Could something so real have been a dream? My reason told me of course it was, but something deep and primal within me couldn't accept that and demanded I make sure. I reached for my phone and quickly logged in to my bank, Mrs. Godfried's account. And there it was: the three million I'd sent myself had just cleared.

How could such a thing happen?

Perhaps consciousness isn't entirely in the brain? Could a small part of my consciousness have remained in my original body, or could there have been a sort of imprint or echo left behind? Perhaps while Mrs. Godfried's brain slept, her quiescent brain activity gave that latent part of myself an opportunity to assert as the dominant mind again.

Something wasn't quite right, and it was gnawing at the back of my brain. Light, I realized. There was a bit of light coming under the bedroom door. I opened the door cautiously and saw the light was coming from the kitchen.

I have a spatially organized mind, no matter which body it's in.

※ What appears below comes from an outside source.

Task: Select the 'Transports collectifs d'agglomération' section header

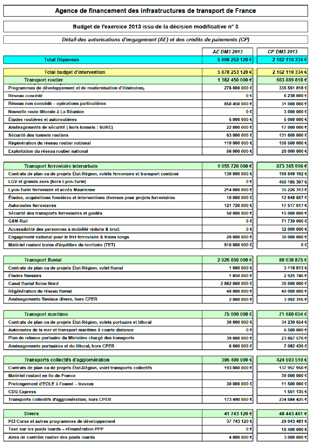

I remember where things are and I notice when they move or change. When I stepped into the kitchen, I sensed at once that something was wrong. A few seconds later I identified how. The bread box had been opened and the cover was fastened in the opposite direction from how I'd left it that evening. The toaster had been moved a few inches. A knife had been removed from its scabbard.

Quietly drawing another knife, I paused to listen intently for any sound that might betray an intruder's continuing presence. There was no such sound. I soon confirmed that no valuables were missing, and located the missing knife in the dishwasher. The evidence suggested, however absurdly, that an intruder had broken in to make a sandwich and then left.

It struck me all at once. How could I not have guessed before? While I'd slept, my new body's latent personality had asserted itself in the same way I'd emerged in my old body while she slept. Mrs. Godfried, dullard that she was, had woken up in what was now rightfully my body and had used her time to make a midnight snack.

It's been forty hours since this realization. That's forty hours of coffee, energy drinks and a couple of caffeine pills. I dare not sleep, for when I sleep Mrs. Godfried will take her revenge.